**WHAT TO DO**: Go over the data and copy out each line with "Given" in it.

**MATERIAL FOR THIS EXERCISE**:
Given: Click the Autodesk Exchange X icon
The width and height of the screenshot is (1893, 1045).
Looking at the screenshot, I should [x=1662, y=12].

--

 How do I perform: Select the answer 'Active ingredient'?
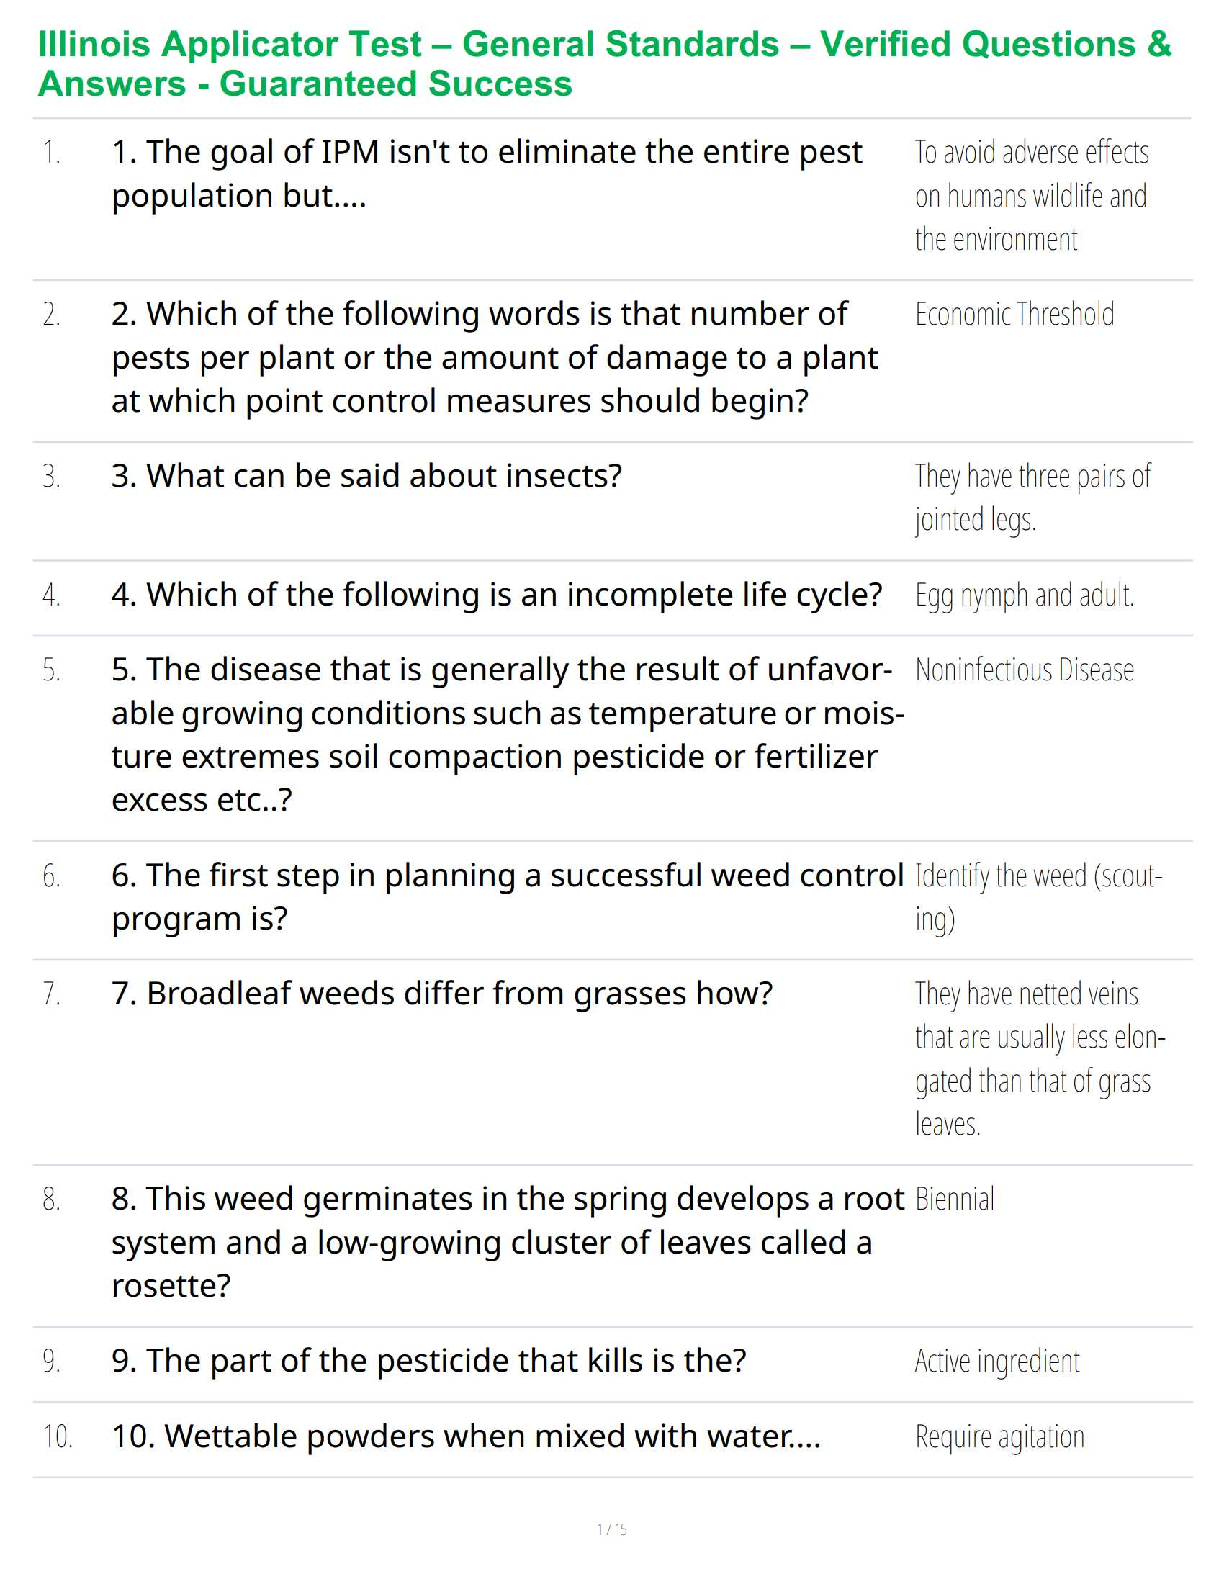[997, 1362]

...

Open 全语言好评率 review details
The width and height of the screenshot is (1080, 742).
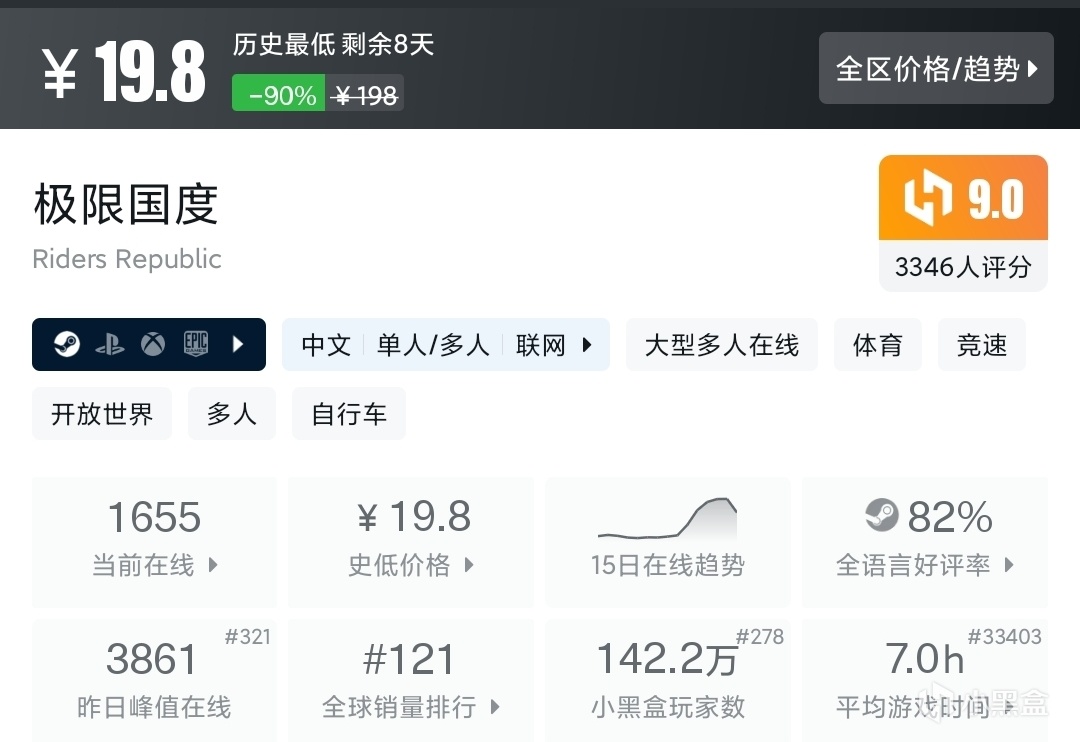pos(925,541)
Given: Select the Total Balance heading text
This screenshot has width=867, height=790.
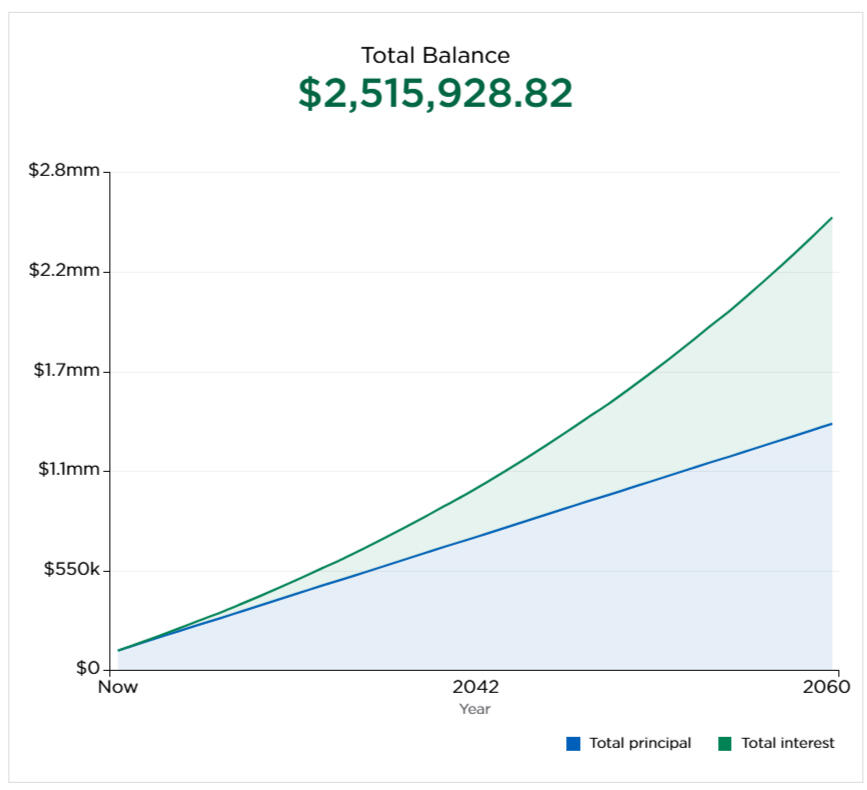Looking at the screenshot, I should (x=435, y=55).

**ANSWER SPACE**:
Given: Click the Autodesk Exchange X icon
Given: Select the Total Balance heading text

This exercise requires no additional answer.